According to Mėlinskė, the “window” for attracting data center investments may be relatively short.

“Artificial intelligence is currently growing rapidly, and Scandinavia is a great example, but the market may soon become saturated, so it is important to catch that train,” she said.

Meanwhile, Gerimantas Bakanas, head of Gijos, emphasized that cities can become an active part of the energy system and use surplus energy more efficiently. As an example, he mentioned a planned green hydrogen project in Vilnius that would be integrated into the city’s infrastructure.

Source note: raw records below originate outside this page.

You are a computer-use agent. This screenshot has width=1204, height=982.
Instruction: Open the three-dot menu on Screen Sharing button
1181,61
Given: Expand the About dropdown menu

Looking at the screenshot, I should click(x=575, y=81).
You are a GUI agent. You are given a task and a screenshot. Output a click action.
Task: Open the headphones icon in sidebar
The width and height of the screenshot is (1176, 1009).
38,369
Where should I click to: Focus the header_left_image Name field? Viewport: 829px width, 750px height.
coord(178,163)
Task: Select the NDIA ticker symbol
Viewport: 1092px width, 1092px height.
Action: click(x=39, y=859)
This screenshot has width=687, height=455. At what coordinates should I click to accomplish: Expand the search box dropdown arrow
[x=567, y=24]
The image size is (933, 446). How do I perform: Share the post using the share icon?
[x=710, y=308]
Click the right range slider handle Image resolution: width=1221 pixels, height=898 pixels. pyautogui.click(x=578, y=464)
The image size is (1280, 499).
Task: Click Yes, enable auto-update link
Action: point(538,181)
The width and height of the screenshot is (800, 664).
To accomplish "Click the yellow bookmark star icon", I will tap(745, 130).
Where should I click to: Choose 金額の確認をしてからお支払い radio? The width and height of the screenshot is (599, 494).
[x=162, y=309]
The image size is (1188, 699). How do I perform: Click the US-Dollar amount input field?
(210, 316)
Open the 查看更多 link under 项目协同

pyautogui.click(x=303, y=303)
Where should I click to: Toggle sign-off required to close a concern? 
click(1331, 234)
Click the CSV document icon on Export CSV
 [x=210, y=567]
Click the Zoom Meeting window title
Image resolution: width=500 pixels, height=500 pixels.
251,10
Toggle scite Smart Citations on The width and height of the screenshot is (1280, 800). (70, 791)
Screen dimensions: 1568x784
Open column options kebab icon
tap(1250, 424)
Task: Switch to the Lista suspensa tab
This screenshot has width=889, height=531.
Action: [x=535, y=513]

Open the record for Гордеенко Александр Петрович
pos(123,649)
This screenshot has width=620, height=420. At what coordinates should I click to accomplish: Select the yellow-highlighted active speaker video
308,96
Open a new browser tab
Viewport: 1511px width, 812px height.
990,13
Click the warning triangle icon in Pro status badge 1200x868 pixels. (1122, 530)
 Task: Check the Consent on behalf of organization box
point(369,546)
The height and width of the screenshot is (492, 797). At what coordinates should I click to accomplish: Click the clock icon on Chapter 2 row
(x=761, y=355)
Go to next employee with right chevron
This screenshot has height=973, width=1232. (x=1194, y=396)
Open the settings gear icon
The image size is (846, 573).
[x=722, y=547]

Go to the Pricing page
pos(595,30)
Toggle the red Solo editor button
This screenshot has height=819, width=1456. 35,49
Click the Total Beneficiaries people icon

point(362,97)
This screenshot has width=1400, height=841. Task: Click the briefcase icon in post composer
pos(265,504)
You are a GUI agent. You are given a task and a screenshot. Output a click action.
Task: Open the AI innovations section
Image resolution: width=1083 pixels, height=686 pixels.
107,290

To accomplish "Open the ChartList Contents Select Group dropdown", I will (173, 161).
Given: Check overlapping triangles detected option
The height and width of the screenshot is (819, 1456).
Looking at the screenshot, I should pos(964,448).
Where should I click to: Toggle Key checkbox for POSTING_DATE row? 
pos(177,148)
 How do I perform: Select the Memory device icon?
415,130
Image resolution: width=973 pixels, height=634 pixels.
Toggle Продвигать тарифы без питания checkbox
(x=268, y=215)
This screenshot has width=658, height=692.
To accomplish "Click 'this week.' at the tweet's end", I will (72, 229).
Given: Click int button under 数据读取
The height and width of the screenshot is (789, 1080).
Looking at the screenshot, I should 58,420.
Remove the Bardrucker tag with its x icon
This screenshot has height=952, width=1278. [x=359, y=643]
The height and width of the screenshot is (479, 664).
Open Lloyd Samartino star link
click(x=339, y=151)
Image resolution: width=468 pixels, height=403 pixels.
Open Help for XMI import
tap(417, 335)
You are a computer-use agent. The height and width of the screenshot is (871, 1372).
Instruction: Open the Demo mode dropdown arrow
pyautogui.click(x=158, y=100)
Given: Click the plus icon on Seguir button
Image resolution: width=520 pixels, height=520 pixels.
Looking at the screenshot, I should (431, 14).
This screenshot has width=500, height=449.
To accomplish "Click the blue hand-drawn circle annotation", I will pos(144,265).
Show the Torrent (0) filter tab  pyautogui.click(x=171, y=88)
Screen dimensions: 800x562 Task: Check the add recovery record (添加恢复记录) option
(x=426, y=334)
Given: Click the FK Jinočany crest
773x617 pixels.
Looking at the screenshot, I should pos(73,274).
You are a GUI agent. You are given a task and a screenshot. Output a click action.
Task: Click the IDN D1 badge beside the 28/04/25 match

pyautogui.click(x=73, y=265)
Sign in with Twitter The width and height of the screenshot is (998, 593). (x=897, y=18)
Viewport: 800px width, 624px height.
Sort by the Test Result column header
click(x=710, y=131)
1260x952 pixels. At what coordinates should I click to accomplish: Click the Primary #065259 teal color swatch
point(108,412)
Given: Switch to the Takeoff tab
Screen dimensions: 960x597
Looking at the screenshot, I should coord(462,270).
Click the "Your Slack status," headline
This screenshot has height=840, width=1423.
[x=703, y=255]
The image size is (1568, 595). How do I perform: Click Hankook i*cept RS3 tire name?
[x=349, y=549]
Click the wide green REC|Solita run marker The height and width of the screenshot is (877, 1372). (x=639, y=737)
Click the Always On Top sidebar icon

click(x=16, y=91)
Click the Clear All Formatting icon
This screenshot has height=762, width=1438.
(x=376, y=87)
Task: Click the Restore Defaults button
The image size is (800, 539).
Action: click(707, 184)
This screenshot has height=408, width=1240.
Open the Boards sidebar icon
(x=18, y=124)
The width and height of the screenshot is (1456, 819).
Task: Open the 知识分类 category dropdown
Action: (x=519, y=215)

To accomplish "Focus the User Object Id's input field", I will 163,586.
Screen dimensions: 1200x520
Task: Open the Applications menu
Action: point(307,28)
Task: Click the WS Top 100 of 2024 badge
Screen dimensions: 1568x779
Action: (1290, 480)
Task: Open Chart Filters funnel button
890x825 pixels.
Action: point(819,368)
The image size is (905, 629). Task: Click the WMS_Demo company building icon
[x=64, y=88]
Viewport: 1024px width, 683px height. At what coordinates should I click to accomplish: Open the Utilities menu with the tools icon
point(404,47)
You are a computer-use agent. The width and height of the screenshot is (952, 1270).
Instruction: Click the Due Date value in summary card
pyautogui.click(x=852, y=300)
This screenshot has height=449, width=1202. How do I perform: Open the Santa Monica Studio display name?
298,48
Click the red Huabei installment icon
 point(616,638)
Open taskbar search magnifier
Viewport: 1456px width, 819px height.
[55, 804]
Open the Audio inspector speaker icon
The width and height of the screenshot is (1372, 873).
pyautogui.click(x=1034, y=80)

“Why are we planning a hydrogen plant in Vilnius itself, right in the city? Because consumption is immediately available here – public transport. In addition, hydrogen production generates waste heat that we can use in district heating networks. We are not yet using the city’s energy ecosystem to its full potential,” Bakanas said.

According to him, the same logic can be applied to data centers, which generate large amounts of heat and could become an additional heat source for cities.

“In cities we have the opportunity to use energy that elsewhere would simply be released into the air. Currently we have an agreement with LRTC – the heat from their data center will be integrated into the city’s district heating network. One megawatt may not seem like much, but ‘megawatt by megawatt’ already makes a difference. We are now negotiating with two more data centers in Vilnius so that their waste heat heats residents’ homes instead of the air,” he said.

Can geopolitics hinder investment?

The discussion also touched on a common argument heard in public discourse – whether the geopolitical situation in the region could hinder investment in energy. Security expert and reserve major Darius Antanaitis said this argument should be evaluated critically.

“If we look at geopolitics more broadly, Lithuania is certainly not the most risky place for investment. Finland has a border of more than a thousand kilometers with Russia, yet investments still come there. Norway is strategically important because of its energy resources – if someone wanted to control energy resources in the region, it would be a much more important target. There are more examples in the world – Israel constantly experiences military action, Taiwan lives under the shadow of a possible conflict with China, yet investments still come there. Therefore, the security argument is often not the main reason for investors,” Antanaitis said.

According to him, the protection of energy infrastructure should also be assessed realistically.

“You cannot place a soldier next to every wind turbine. We have intelligence and security mechanisms – resources must be used rationally. If indicators appear that something might happen, then concrete actions are taken.”

International industry: Lithuania’s pace stands out

Norbert Dwenger, a representative of the international wind energy company Nordex Group who participated in the Wind Vision conference, said Lithuania has made significant progress in recent years in developing renewable energy and creating a favorable environment for investors.

“I have not seen another country where two, three, or even four ministries participate in such conferences in the same room and truly demonstrate the pace of cooperation. This sends a very clear signal to investors that the state has a common direction and is ready to work together with the industry,” he said.

According to Dwenger, technological progress allows wind energy to be used more efficiently, and onshore wind today remains one of the most competitive electricity generation technologies.

“The latest analyses show that onshore wind is now one of the cheapest forms of energy alongside solar power. Therefore, it can become an important part of Lithuania’s energy independence and help ensure competitive energy prices in the future,” he said.